Brief:
Give back each entry verbatim.

Data section:
-*-*-
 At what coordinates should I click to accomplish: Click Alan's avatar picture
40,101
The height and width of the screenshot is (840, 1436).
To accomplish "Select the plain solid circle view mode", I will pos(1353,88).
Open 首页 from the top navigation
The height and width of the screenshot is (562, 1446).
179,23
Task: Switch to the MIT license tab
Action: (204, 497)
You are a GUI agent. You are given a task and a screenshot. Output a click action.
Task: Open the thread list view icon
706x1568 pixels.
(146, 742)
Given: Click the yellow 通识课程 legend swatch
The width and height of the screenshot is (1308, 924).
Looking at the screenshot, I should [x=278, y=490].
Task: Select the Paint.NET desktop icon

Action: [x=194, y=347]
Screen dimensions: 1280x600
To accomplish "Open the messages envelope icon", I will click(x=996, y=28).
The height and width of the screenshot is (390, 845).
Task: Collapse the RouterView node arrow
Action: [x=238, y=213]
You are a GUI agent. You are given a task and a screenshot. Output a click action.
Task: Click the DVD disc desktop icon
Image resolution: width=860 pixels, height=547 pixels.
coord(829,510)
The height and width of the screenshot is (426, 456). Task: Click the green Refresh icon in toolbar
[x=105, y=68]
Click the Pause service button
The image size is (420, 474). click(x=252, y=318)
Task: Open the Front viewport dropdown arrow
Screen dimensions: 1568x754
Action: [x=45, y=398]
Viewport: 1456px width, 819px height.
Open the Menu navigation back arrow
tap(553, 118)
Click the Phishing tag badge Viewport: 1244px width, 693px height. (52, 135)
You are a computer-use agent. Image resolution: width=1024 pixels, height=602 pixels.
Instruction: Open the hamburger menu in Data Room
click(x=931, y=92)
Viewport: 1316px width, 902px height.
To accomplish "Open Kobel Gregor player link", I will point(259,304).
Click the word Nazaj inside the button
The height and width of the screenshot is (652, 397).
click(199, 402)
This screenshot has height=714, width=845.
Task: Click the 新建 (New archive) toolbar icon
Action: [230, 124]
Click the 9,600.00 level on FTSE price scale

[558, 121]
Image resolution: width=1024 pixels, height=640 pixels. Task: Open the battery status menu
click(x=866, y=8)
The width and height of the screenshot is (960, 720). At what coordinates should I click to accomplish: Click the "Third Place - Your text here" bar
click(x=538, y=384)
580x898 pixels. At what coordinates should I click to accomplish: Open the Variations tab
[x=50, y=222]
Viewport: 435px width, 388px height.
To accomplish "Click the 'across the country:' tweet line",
-*-*-
Reply:
 At what coordinates should I click to accomplish: Click Alan's avatar picture
40,101
The height and width of the screenshot is (840, 1436).
To accomplish "Select the plain solid circle view mode", I will pos(1353,88).
Open 首页 from the top navigation
The height and width of the screenshot is (562, 1446).
179,23
Task: Switch to the MIT license tab
Action: (204, 497)
You are a GUI agent. You are given a task and a screenshot. Output a click action.
Task: Open the thread list view icon
706x1568 pixels.
(146, 742)
Given: Click the yellow 通识课程 legend swatch
The width and height of the screenshot is (1308, 924).
Looking at the screenshot, I should [x=278, y=490].
Task: Select the Paint.NET desktop icon

Action: [x=194, y=347]
Screen dimensions: 1280x600
To accomplish "Open the messages envelope icon", I will click(x=996, y=28).
The height and width of the screenshot is (390, 845).
Task: Collapse the RouterView node arrow
Action: [x=238, y=213]
You are a GUI agent. You are given a task and a screenshot. Output a click action.
Task: Click the DVD disc desktop icon
Image resolution: width=860 pixels, height=547 pixels.
coord(829,510)
The height and width of the screenshot is (426, 456). Task: Click the green Refresh icon in toolbar
[x=105, y=68]
Click the Pause service button
The image size is (420, 474). click(x=252, y=318)
Task: Open the Front viewport dropdown arrow
Screen dimensions: 1568x754
Action: [x=45, y=398]
Viewport: 1456px width, 819px height.
Open the Menu navigation back arrow
tap(553, 118)
Click the Phishing tag badge Viewport: 1244px width, 693px height. (52, 135)
You are a computer-use agent. Image resolution: width=1024 pixels, height=602 pixels.
Instruction: Open the hamburger menu in Data Room
click(x=931, y=92)
Viewport: 1316px width, 902px height.
To accomplish "Open Kobel Gregor player link", I will point(259,304).
Click the word Nazaj inside the button
The height and width of the screenshot is (652, 397).
click(199, 402)
This screenshot has height=714, width=845.
Task: Click the 新建 (New archive) toolbar icon
Action: [230, 124]
Click the 9,600.00 level on FTSE price scale

[558, 121]
Image resolution: width=1024 pixels, height=640 pixels. Task: Open the battery status menu
click(x=866, y=8)
The width and height of the screenshot is (960, 720). At what coordinates should I click to accomplish: Click the "Third Place - Your text here" bar
click(x=538, y=384)
580x898 pixels. At what coordinates should I click to accomplish: Open the Variations tab
[x=50, y=222]
Viewport: 435px width, 388px height.
To accomplish "Click the 'across the country:' tweet line",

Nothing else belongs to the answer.